Carefully considering the design of DCEs becomes even more important in the context of Alzheimer’s disease, because keeping the survey as simple as possible is critical to enable patients to participate as their disease progresses. This is a delicate balancing act, as one wants to give a voice to patients with decreased cognitive function, but at the same time wants to avoid asking them to carry out tasks that are too complex. If patients themselves are not able to complete the DCEs, their caregivers can complete them on their behalf as proxies.

What are some key references for further reading?

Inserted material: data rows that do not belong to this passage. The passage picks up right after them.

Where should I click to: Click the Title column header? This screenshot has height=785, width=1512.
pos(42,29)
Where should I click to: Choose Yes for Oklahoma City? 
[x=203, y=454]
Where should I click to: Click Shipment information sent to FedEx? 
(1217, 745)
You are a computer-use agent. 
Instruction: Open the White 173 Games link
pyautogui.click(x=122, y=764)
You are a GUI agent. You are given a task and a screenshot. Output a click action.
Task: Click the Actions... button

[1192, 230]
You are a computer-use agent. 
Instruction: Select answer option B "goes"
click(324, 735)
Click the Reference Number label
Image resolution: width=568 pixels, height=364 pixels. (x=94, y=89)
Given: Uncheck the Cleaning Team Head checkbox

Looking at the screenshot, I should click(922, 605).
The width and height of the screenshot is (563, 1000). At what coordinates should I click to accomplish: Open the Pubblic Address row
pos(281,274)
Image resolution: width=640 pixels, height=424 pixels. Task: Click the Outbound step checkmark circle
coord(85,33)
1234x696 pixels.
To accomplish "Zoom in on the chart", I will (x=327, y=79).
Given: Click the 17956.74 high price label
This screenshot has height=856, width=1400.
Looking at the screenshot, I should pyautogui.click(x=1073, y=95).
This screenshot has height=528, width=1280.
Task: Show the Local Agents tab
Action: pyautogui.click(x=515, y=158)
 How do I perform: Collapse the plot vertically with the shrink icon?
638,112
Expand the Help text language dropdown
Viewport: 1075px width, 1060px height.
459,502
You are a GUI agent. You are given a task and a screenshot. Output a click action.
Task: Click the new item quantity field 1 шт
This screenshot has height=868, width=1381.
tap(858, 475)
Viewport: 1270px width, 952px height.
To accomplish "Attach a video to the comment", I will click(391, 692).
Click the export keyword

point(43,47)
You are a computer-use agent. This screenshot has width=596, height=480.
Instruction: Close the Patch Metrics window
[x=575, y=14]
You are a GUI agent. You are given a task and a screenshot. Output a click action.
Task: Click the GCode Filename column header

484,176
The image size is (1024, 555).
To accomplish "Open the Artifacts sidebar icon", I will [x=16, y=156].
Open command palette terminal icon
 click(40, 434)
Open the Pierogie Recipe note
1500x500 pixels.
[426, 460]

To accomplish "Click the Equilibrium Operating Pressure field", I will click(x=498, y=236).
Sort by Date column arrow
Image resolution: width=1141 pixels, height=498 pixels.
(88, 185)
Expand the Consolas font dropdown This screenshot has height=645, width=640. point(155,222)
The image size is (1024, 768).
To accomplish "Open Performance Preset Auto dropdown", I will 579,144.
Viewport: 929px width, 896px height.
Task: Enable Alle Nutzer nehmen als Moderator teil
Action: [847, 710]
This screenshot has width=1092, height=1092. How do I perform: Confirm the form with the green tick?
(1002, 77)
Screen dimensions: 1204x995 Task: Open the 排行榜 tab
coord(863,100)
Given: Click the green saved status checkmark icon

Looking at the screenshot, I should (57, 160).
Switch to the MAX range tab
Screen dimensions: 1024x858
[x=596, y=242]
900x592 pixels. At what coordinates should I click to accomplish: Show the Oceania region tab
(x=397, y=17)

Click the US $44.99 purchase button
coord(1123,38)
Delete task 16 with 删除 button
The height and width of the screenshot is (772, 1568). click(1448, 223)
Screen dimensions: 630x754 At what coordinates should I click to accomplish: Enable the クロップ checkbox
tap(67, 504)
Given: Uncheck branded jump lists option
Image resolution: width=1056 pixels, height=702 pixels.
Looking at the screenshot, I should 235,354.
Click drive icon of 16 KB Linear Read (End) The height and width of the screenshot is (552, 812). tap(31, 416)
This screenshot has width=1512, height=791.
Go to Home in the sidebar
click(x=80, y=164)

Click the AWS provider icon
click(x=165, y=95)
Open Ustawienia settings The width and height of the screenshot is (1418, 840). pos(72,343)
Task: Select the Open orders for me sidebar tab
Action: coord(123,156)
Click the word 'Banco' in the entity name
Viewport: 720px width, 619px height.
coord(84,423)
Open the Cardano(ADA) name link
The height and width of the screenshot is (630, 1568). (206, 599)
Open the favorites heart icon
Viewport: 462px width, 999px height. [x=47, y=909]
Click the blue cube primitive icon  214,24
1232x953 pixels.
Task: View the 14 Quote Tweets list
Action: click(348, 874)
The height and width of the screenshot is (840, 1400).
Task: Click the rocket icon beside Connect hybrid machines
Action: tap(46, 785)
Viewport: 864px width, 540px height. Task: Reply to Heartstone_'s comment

For those wanting to read one or more case studies, Morrish et al recently identified 9 studies of DCEs in Alzheimer’s disease.² For those interested to learn more about how to perform DCEs, ISPOR Task Force groups have published several guidance papers on DCEs,^3,4 as well as a more recent perspective on increasing the usefulness and impact of patient-preference studies.⁵

References

1. Exenatide Public Summary Document (PSD) July 2015 Meeting. Pharmaceutical Benefits Advisory Committee. 2015. https://www.pbs.gov.au/info/industry/listing/elements/pbac-meetings/psd/2015-07/exenatide-psd-july-2015. Accessed April 19, 2025.
2. Morrish N, Fox C, Reeve J, et al. Exploring health and social care preferences for people with dementia and mild cognitive impairment: a systematic review of discrete choice experiments. Aging Ment Health. 2025;17:1-12.
3. Johnson FR, Lancsar E, Marshall D, et al. Constructing experimental designs for discrete-choice experiments: report of the ISPOR Conjoint Analysis Experimental Design Good Research Practices Task Force. Value Health. 2013;16(1):3-13.
4. Hauber AB, González JM, Groothuis-Oudshoorn CG, et al. Statistical methods for the analysis of discrete choice experiments: a report of the ISPOR Conjoint Analysis Good Research Practices Task Force. Value Health. 2016;19(4):300-15.
5. Bridges JFP, de Bekker-Grob EW, Hauber B, et al. A roadmap for increasing the usefulness and impact of patient-preference studies in decision making in health: a Good Practices Report of an ISPOR Task Force. Value Health. 2023;26(2):153-162.